The characters are the strongest element. They almost avoid being stereotypes by having a few interesting elements, and they are at least clearly distinguishable, which isn’t always easy in a book about a group of close personal acquaintances.
I’ve heard a good story defined as “plot, character and action”. If that’s what we need, there ought to be more action. Things happen to all the characters (sometimes these things are more or less obviously contrived to be like something which happens in a Jane Austen novel), but the action never really gets going before we move onto something else and never come back to it. Take the French teacher with a crush on her student. Could get interesting; doesn’t. Then we never hear about him again. In the meantime, there’s a lot of navel-gazing and a few light-touch discussions of the books they are supposed to be discussing. I’ve never been a member of a book club, but I hope any I joined would have something more interesting to say than these characters.

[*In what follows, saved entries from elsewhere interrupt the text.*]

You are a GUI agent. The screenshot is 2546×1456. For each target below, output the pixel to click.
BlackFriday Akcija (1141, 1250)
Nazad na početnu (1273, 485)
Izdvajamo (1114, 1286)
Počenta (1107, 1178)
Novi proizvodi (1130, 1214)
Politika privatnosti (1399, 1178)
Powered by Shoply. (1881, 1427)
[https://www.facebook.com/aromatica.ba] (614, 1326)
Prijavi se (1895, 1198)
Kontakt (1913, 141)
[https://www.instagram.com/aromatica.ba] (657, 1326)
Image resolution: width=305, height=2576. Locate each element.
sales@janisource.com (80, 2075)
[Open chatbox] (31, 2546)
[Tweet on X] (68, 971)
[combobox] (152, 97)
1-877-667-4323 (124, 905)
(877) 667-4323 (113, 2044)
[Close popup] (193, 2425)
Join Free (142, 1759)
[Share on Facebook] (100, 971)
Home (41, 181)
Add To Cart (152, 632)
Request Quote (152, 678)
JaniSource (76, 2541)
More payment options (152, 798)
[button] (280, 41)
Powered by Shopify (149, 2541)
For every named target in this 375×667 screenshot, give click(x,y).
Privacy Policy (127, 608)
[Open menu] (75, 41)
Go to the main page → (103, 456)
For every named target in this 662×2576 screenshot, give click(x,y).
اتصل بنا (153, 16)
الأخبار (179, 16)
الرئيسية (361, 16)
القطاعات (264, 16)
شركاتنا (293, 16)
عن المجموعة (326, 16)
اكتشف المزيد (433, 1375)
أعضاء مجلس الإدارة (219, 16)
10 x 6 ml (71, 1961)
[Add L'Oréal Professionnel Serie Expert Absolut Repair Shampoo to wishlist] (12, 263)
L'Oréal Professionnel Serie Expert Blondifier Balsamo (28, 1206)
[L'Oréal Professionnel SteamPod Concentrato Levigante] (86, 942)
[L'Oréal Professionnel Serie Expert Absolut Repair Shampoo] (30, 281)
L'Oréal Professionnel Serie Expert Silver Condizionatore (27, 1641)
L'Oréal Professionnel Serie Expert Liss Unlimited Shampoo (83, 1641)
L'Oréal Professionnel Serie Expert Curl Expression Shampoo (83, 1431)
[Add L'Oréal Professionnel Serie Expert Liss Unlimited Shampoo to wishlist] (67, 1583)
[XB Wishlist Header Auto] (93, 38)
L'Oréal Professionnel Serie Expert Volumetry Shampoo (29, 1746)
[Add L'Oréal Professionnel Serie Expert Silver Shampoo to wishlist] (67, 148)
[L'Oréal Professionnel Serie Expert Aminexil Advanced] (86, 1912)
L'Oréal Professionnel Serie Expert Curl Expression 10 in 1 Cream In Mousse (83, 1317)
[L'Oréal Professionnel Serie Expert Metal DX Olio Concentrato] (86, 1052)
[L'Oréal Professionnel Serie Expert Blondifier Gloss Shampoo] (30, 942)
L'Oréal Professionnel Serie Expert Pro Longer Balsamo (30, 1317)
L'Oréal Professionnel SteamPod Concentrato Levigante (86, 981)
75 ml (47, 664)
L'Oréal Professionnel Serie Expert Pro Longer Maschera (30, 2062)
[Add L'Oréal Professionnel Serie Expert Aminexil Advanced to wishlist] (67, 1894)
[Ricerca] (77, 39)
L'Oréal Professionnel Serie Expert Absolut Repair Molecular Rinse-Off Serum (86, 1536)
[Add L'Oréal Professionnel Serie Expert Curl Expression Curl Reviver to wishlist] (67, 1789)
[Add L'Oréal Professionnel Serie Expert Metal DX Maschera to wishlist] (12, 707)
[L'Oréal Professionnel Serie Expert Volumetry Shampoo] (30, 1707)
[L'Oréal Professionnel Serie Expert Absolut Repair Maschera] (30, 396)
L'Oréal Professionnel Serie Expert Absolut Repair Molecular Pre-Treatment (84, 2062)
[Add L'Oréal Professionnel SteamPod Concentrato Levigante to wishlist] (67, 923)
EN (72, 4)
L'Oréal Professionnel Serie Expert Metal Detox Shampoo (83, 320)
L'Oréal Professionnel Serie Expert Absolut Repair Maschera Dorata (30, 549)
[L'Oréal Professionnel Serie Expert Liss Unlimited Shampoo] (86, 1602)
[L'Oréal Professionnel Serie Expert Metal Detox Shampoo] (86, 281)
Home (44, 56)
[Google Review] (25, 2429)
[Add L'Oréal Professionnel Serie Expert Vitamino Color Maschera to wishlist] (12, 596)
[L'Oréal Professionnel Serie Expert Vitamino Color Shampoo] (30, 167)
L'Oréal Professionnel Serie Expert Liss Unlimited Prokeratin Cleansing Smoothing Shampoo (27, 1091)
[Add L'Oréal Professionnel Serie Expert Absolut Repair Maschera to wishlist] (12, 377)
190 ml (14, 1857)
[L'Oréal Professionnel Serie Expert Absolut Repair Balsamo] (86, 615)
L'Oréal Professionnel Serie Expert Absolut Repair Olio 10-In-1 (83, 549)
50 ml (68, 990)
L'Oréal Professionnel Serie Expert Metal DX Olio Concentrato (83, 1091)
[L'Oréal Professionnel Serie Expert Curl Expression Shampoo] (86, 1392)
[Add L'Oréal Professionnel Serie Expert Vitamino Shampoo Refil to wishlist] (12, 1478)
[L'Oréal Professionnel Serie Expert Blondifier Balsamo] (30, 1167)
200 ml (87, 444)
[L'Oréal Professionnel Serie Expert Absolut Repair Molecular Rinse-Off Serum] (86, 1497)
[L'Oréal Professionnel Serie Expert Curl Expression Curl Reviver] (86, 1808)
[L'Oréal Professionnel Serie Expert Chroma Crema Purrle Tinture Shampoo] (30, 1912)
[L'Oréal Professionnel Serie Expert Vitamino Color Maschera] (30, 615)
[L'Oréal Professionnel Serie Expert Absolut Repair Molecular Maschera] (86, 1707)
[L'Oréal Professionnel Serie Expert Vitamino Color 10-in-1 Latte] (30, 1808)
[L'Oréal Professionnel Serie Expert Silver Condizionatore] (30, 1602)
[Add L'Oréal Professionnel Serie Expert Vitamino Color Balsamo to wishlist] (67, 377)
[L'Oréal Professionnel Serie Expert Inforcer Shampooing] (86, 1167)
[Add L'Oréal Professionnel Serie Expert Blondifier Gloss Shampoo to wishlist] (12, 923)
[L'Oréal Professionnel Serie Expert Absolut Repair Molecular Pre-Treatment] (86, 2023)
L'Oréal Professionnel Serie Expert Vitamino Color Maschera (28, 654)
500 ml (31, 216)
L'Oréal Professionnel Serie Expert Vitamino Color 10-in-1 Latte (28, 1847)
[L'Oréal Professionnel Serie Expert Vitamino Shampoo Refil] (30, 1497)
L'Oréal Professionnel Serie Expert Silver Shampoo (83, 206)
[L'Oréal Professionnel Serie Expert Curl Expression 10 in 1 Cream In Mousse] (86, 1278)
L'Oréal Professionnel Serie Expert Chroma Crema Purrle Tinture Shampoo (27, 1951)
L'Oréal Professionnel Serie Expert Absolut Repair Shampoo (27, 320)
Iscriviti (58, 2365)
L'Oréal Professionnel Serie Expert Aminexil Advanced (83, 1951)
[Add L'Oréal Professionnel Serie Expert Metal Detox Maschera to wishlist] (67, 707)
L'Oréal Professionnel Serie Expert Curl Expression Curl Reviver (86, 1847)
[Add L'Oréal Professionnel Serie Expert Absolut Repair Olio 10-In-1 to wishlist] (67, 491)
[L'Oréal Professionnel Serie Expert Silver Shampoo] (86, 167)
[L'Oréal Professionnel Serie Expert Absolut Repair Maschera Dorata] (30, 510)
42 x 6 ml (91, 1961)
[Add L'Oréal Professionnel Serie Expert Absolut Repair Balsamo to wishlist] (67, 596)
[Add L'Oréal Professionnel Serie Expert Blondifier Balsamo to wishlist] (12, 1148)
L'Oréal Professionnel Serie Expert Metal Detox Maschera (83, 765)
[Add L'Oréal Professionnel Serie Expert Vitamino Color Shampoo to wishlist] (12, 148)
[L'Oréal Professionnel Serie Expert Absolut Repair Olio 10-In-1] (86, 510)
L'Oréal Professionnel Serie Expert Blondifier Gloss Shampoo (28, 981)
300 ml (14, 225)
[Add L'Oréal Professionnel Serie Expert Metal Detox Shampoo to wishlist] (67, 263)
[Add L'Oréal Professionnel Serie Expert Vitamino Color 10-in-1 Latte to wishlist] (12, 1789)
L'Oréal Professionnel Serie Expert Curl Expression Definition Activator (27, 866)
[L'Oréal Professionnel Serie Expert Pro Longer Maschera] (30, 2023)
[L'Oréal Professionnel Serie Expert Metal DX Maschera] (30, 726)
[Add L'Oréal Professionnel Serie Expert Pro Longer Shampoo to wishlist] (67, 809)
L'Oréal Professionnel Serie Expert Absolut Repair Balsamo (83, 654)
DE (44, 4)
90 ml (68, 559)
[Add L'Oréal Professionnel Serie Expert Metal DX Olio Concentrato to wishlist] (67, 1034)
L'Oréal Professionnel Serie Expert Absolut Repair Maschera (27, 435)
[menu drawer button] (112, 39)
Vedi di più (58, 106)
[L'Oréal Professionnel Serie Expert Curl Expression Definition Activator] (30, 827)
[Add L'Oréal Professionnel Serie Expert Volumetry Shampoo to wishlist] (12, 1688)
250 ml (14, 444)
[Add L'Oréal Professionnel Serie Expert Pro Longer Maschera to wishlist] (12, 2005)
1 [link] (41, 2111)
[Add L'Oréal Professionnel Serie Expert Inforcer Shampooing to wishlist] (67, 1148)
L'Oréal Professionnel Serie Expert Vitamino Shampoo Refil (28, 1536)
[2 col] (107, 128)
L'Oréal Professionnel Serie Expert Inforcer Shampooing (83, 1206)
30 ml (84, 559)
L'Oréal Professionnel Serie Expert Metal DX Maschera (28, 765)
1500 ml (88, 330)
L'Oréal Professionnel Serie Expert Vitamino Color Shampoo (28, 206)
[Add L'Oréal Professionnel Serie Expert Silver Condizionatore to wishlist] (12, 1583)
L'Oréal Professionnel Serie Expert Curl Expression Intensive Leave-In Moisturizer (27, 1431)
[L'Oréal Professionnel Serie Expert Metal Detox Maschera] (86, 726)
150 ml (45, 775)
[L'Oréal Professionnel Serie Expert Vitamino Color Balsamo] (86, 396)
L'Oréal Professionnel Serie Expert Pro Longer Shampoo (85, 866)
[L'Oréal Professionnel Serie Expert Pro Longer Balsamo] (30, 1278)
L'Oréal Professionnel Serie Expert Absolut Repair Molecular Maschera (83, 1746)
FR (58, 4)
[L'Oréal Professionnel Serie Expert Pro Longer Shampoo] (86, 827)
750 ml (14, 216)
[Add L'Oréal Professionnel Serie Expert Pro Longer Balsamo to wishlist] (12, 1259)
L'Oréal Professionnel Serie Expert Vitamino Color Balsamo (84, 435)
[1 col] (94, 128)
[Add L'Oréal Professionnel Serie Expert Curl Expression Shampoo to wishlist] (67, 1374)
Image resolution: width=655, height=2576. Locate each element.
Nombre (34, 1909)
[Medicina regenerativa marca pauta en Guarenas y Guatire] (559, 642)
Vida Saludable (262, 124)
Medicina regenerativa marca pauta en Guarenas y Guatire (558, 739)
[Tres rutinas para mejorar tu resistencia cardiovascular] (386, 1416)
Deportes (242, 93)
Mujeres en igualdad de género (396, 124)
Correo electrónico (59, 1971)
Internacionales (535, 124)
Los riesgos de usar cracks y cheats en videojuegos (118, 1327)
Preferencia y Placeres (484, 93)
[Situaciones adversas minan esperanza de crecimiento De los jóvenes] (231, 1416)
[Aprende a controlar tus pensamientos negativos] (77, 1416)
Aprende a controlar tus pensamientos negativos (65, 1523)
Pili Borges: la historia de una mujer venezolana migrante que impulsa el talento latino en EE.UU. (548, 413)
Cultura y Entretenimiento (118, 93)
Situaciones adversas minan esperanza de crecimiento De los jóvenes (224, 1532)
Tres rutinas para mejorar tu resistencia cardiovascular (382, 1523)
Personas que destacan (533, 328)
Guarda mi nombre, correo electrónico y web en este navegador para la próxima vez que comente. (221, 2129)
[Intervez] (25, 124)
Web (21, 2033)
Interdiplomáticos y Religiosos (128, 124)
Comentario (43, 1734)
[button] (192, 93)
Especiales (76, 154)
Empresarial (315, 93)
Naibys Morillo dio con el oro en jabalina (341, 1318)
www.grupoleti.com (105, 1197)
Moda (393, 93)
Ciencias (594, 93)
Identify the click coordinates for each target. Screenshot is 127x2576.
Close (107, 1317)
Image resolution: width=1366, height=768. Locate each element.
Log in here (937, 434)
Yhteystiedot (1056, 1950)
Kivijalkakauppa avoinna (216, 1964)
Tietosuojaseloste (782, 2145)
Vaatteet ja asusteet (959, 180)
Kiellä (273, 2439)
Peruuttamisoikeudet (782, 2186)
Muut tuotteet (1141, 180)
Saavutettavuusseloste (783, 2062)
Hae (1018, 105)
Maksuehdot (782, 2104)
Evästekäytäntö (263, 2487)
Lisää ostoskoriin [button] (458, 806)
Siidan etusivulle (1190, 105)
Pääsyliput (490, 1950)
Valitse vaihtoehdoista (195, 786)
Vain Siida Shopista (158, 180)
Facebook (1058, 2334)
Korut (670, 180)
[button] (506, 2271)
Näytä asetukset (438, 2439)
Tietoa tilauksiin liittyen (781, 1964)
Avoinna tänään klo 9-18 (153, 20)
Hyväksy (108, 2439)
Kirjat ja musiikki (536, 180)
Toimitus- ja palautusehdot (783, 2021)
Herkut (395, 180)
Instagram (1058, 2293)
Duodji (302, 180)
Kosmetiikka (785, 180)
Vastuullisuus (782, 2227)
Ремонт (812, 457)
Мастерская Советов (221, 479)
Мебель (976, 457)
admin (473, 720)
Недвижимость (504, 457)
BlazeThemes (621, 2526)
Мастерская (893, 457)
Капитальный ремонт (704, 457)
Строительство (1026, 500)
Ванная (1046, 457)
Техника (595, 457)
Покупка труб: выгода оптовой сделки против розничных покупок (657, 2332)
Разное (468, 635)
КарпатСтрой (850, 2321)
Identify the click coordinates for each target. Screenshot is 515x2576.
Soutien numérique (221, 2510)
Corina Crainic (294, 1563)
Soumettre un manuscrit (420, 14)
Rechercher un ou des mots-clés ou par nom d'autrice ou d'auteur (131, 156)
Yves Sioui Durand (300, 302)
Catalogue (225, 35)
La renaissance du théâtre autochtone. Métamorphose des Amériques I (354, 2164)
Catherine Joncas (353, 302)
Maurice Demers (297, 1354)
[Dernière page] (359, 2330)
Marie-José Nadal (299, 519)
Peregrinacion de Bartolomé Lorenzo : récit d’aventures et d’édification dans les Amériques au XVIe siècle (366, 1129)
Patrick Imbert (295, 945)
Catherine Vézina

There are other problems too – I was unreasonably annoyed by the narrative voice. The POV of the novel is the book club as a whole, which is a little weird, and yet the narrator manages to be scathing about all the characters and ignorant of all their secrets at different times. The random excerpts from Austen novels and other books seem to be there to show Fowler has done her research; or to point out the Austen links in case we’re missing them. And care.
I checked out Goodreads to see if it’s just me who thinks like this. The first review I read starts: I’m convinced the first thing Jane Austen is going to do on the Day of Resurrection is hire a lawyer and sue the philistines who have commandeered her name and characters. However, this book is beneath her notice.
Absolutely.
****AN UPDATE ****
It suddenly dawned on me this afternoon. Fowler hasn’t written a bad novel here; she hasn’t written a novel at all. These are her planning notes – character sketches which many writers prepare in order to get to know their protagonists; extracts from Austen novels and others to remind her which way to go; a rough idea of will end up with whom… It’s all there, and one day, she could turn this into an interesting novel. Perhaps that’s what the Hollywood screenwriters have done, since the movie seems to get better reviews than the book.
Either way, I still take my hat off to her for making money out of it. Anyone want to buy my rough notes for the novel I’m planning to write in November?